TASK INPUTS below:

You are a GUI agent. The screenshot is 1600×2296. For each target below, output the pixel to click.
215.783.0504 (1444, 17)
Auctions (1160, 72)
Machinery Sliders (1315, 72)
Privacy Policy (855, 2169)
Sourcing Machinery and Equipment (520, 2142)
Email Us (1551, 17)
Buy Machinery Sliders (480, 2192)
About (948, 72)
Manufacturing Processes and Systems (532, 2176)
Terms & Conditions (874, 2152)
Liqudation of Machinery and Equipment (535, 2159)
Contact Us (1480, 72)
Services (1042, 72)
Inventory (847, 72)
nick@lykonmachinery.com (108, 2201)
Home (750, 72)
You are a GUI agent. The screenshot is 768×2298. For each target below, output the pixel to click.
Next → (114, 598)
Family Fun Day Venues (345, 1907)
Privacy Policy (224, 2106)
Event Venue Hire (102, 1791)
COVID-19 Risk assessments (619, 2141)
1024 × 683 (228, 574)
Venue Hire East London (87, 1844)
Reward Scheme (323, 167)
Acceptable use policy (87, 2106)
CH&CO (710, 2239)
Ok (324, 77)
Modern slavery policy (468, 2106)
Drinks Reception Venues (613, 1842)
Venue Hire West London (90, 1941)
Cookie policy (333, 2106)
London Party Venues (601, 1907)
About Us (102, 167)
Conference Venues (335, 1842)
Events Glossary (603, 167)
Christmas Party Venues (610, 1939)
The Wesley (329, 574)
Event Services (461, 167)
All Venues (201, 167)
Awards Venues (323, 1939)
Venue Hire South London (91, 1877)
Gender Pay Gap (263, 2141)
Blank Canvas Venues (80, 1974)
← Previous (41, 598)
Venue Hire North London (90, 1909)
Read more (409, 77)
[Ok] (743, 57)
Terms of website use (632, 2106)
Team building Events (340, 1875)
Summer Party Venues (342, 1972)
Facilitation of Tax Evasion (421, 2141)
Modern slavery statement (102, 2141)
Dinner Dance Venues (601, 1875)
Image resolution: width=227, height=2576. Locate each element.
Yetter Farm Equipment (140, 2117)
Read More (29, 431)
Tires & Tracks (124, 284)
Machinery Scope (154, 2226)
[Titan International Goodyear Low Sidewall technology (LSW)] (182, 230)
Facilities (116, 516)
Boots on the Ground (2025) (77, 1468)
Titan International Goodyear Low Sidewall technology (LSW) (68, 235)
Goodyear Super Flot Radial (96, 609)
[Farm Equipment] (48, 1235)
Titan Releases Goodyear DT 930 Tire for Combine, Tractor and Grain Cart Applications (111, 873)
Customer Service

End of TASK INPUTS.

> _WHAT IS REQUIRED_: Transcribe every line of the records, keeping each one exact.

> _FINISHED EXERCISE_:
You are a GUI agent. The screenshot is 1600×2296. For each target below, output the pixel to click.
215.783.0504 (1444, 17)
Auctions (1160, 72)
Machinery Sliders (1315, 72)
Privacy Policy (855, 2169)
Sourcing Machinery and Equipment (520, 2142)
Email Us (1551, 17)
Buy Machinery Sliders (480, 2192)
About (948, 72)
Manufacturing Processes and Systems (532, 2176)
Terms & Conditions (874, 2152)
Liqudation of Machinery and Equipment (535, 2159)
Contact Us (1480, 72)
Services (1042, 72)
Inventory (847, 72)
nick@lykonmachinery.com (108, 2201)
Home (750, 72)
You are a GUI agent. The screenshot is 768×2298. For each target below, output the pixel to click.
Next → (114, 598)
Family Fun Day Venues (345, 1907)
Privacy Policy (224, 2106)
Event Venue Hire (102, 1791)
COVID-19 Risk assessments (619, 2141)
1024 × 683 (228, 574)
Venue Hire East London (87, 1844)
Reward Scheme (323, 167)
Acceptable use policy (87, 2106)
CH&CO (710, 2239)
Ok (324, 77)
Modern slavery policy (468, 2106)
Drinks Reception Venues (613, 1842)
Venue Hire West London (90, 1941)
Cookie policy (333, 2106)
London Party Venues (601, 1907)
About Us (102, 167)
Conference Venues (335, 1842)
Events Glossary (603, 167)
Christmas Party Venues (610, 1939)
The Wesley (329, 574)
Event Services (461, 167)
All Venues (201, 167)
Awards Venues (323, 1939)
Venue Hire South London (91, 1877)
Gender Pay Gap (263, 2141)
Blank Canvas Venues (80, 1974)
← Previous (41, 598)
Venue Hire North London (90, 1909)
Read more (409, 77)
[Ok] (743, 57)
Terms of website use (632, 2106)
Team building Events (340, 1875)
Summer Party Venues (342, 1972)
Facilitation of Tax Evasion (421, 2141)
Modern slavery statement (102, 2141)
Dinner Dance Venues (601, 1875)
Image resolution: width=227, height=2576. Locate each element.
Yetter Farm Equipment (140, 2117)
Read More (29, 431)
Tires & Tracks (124, 284)
Machinery Scope (154, 2226)
[Titan International Goodyear Low Sidewall technology (LSW)] (182, 230)
Facilities (116, 516)
Boots on the Ground (2025) (77, 1468)
Titan International Goodyear Low Sidewall technology (LSW) (68, 235)
Goodyear Super Flot Radial (96, 609)
[Farm Equipment] (48, 1235)
Titan Releases Goodyear DT 930 Tire for Combine, Tractor and Grain Cart Applications (111, 873)
Customer Service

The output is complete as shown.